5. Cinq éléments donnent la teneur de ce que pourrait être un enseignement de la fonction administrative.
Fayol passe donc en revue ces cinq éléments d’administration, à savoir : La prévoyance ; l’organisation ; le commandement ; la coordination ; le contrôle.
Dans l’élément organisation : Préconisation de Henri Fayol de remplacer, à l’école polytechnique et dans les grandes écoles françaises de génie civil, une partie de l’enseignement des cours de mathématiques par des cours d’administration plus utiles aux futurs ingénieurs des grandes entreprises.
ANALYSE DU TEXTE
QUESTIONS POSÉES PAR L’AUTEUR
L’administration ne figure même pas dans les programmes d’enseignement des écoles supérieures de génie civil. Pourquoi ?
Est-ce qu’on méconnaît l’importance de la capacité administrative ?
Serait-ce parce que la capacité administrative ne peut s’acquérir que dans les affaires ?
Qui n’a entendu parler de la nécessité des grands principes d’autorité, de discipline, de subordination des intérêts particuliers à l’intérêt général, d’unité de direction, de coordination des efforts, de prévoyance, etc. ?
Ou commence l’abus des mathématiques dans l’enseignement ?
Pourquoi les mathématiques supérieures jouissent-elles en France d’un si grand prestige ?
Recrutés parmi les enfants intelligents du pays tout entier, les élèves de polytechnique seraient-ils moins une élite sans l’excès de mathématiques auquel ils sont soumis ?
Est-il bien certain que cet enseignement des mathématiques ne leur est pas plus nuisible qu’utile ?
POSTULATS ÉNONCÉS PAR L’AUTEUR
Fayol a élaboré sa doctrine administrative à partir du postulat de base suivant : L’autorité qui commande doit toujours être présente ou représentée.
De ce postulat découlent les six fonctions pouvant exister dans toute entreprise et synthétisant cette même doctrine administrative, chacune de ces fonctions étant assortie d’une capacité particulière.

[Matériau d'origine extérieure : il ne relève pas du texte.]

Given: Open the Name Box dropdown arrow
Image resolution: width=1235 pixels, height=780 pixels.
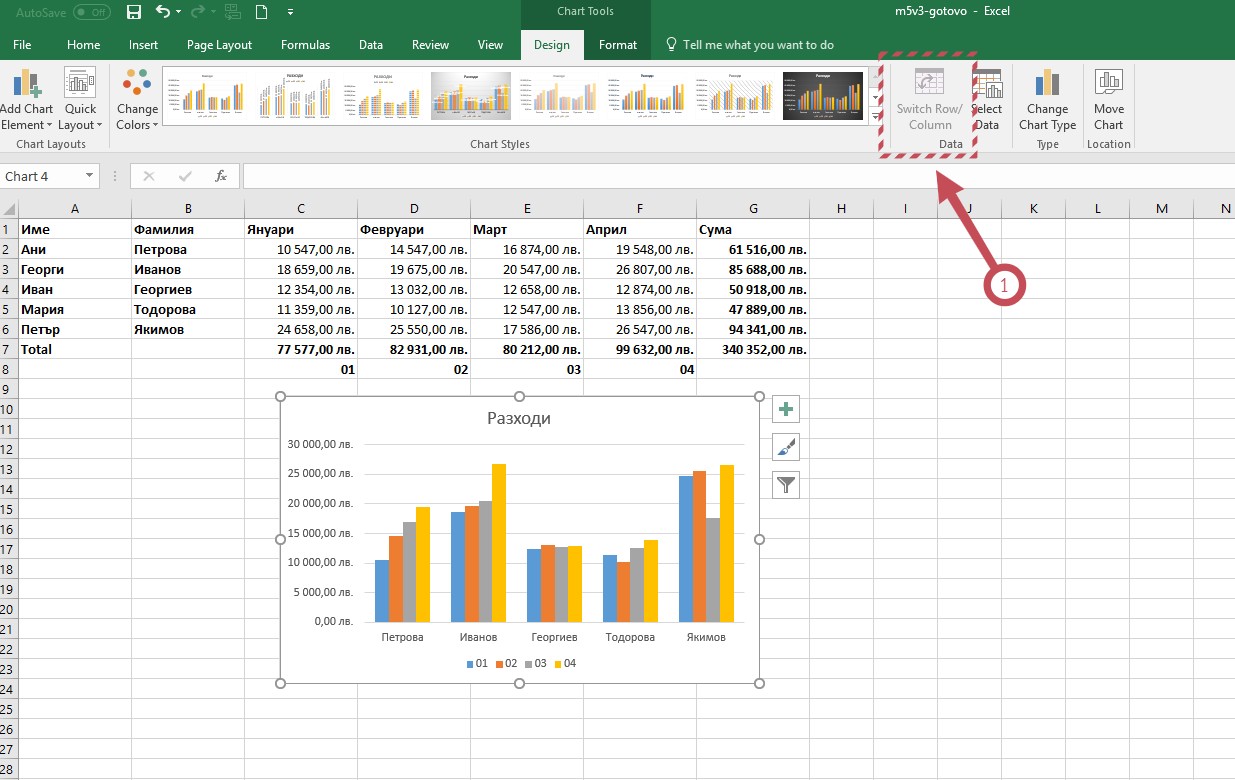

Un second postulat permet d’étayer, la fonction administrative elle-même parmi ces six fonctions, à savoir : La capacité administrative croît au fur et à mesure qu’on s’élève dans la hiérarchie.
Ce postulat a son corollaire qui est : Parmi ces candidats de valeur technique sensiblement égale, la préférence doit être donnée à celui qui paraît supérieur sur les plans de la tenue, de l’ordre et de l’organisation.
Fayol devait en outre préciser qu’administrer est différent de gouverner.
La fonction administrative n’a pour organe que le corps social.
Administrer se caractérise par les cinq éléments d’administration suivants : Prévoir, organiser, commander, coordonner, contrôler.
Fayol a aussi énoncé quatorze principes généraux d’administration parmi un nombre non limité.
HYPOTHÈSES POSÉES PAR L’AUTEUR
1. L’enseignement technique supérieur pourrait être dirigé d’une manière beaucoup plus utile aux besoins de l’industrie qu’il ne l’est actuellement, notamment pour remédier à la pénurie de grands chefs qui de fait sentir dans les entreprises.
2. La mise en évidence des différentes fonctions, existantes dans toute entreprise, et leurs capacités spéciales reposant sur un ensemble de qualités et de connaissances, devrait permettre de dégager les bases nécessaires à la création d’une doctrine administrative.
3. La formalisation des principes et autres éléments de cette doctrine administrative devrait ensuite permettre de l’intégrer dans l’enseignement de toutes les grandes écoles françaises de génie civil
(Cette troisième l’hypothèse vient boucler par retour l’hypothèse première).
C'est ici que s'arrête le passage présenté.